Forzar a los gobiernos a aceptar como política sus fórmulas
neoliberales (y como precio por la asistencia financiera
cuando sus presupuestos estatales están en desbalance)
puede tener nefastas consecuencias políticas. Resulta que
después de todo hay alternativas: el pueblo puede
rebelarse.
Cuando
la siguiente burbuja reventó y el mundo entró en lo que
hoy se refiere como la crisis financiera de 2007 o 2008, el
FMI se sintonizó más con las desagradables masas que no
conocen su sitio. Y alabado sea, el FMI descubrió la
pobreza. No sólo descubrieron la pobreza, sino que
decidieron proporcionar programas para reducir el monto de
pobreza en el Sur global. Vale la pena entender su lógica.
El
FMI publica una elegante revista trimestral llamada Finance
& Development. No está escrita para economistas
profesionales sino para el público más amplio de diseñadores
de políticas, periodistas y empresarios. El número de
septiembre de 2010 incluye un artículo de Rodney Ramcharan
cuyo título lo dice todo: “La desigualdad es
insostenible”.
Rodney
Ramcharan es un economista de alto rango en el departamento
africano del FMI. Nos dice –la nueva línea del FMI– que
las políticas económicas que simplemente se enfocan en las
tasas de crecimiento promedio pueden ser peligrosamente
ingenuas. En el Sur global una alta desigualdad puede
limitar las inversiones en capital humano y físico que
impulsen crecimiento, incrementando los llamados en favor de
una retribución posiblemente ineficiente. Pero lo peor es
que una gran desigualdad le da a los ricos mayor voz que a
la mayoría, menos homogénea. Esto a su vez puede sesgar aún
más la distribución del ingreso y osificar el sistema político,
lo que conduce en el largo plazo a consecuencias políticas
y económicas todavía más graves.
Parece
que el FMI finalmente escuchó a Kissinger. Tienen que
preocuparse tanto por las masas sin lavar en los países de
gran desigualdad, como por sus elites, que también retrasan
el progreso porque quieren mantener su control sobre la mano
de obra no calificada.
Quieren
un sistema más estable
¿Se
ha vuelto el FMI repentinamente la voz de la izquierda
mundial? No seamos tontos.
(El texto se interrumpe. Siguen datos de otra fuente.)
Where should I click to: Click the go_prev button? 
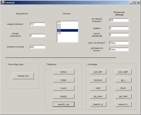tap(98, 96)
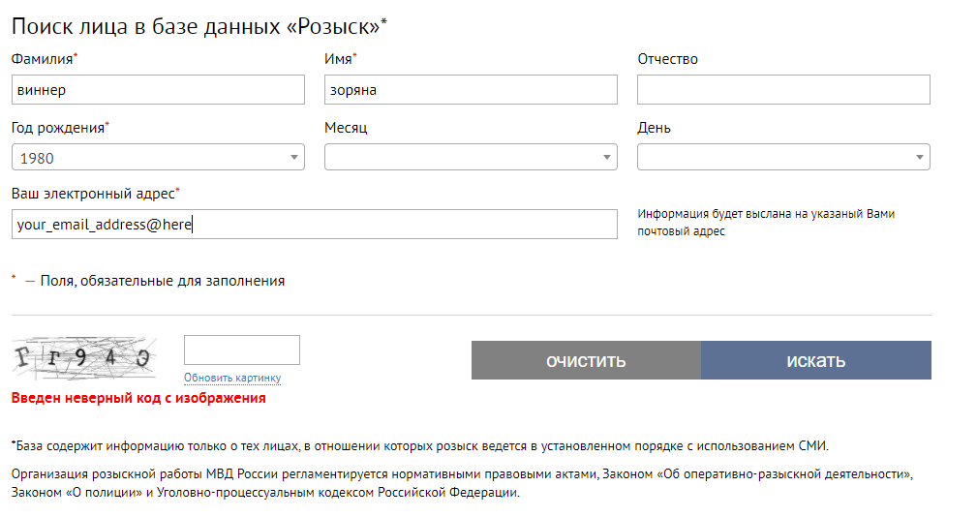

Lo que quiere el FMI, al igual
que los capitalistas más sofisticados del mundo, es un
sistema más estable donde sus intereses de mercado
prevalezcan. Esto requiere torcerle el brazo a las elites
del Sur global (y aun del Norte global) para que renuncien a
unas pocas de sus mal habidas ganancias en aras de programas
de pobreza que apaciguarán lo suficiente a los pobres,
siempre en expansión, y calmarán sus pensamientos de
rebelión.
Puede
ser demasiado tarde para que esta nueva estrategia funcione.
Las caóticas fluctuaciones son muy grandes. Y la
insostenible desigualdad crece a diario. Pero el FMI y aquéllos
cuyos intereses representa no van a dejar de intentarlo.
(*)
Immanuel Wallerstein, sociólogo e historiador
estadounidense, continuador de la corriente historiográfica
iniciada por Fernand Braudel, es ampliamente conocido por
sus estudios acerca de la génesis y transformaciones históricas
del capitalismo. Su monumental trabajo “El moderno sistema
mundial”, cuyo primer tomo publicó en 1976, analiza el
desarrollo del capitalismo como “economía–mundo”.
Actualmente es Senior Research Scholar en la Yale University.
En el 2003 publicó “The Decline of American Power:
The U.S. in a Chaotic World” (New Press).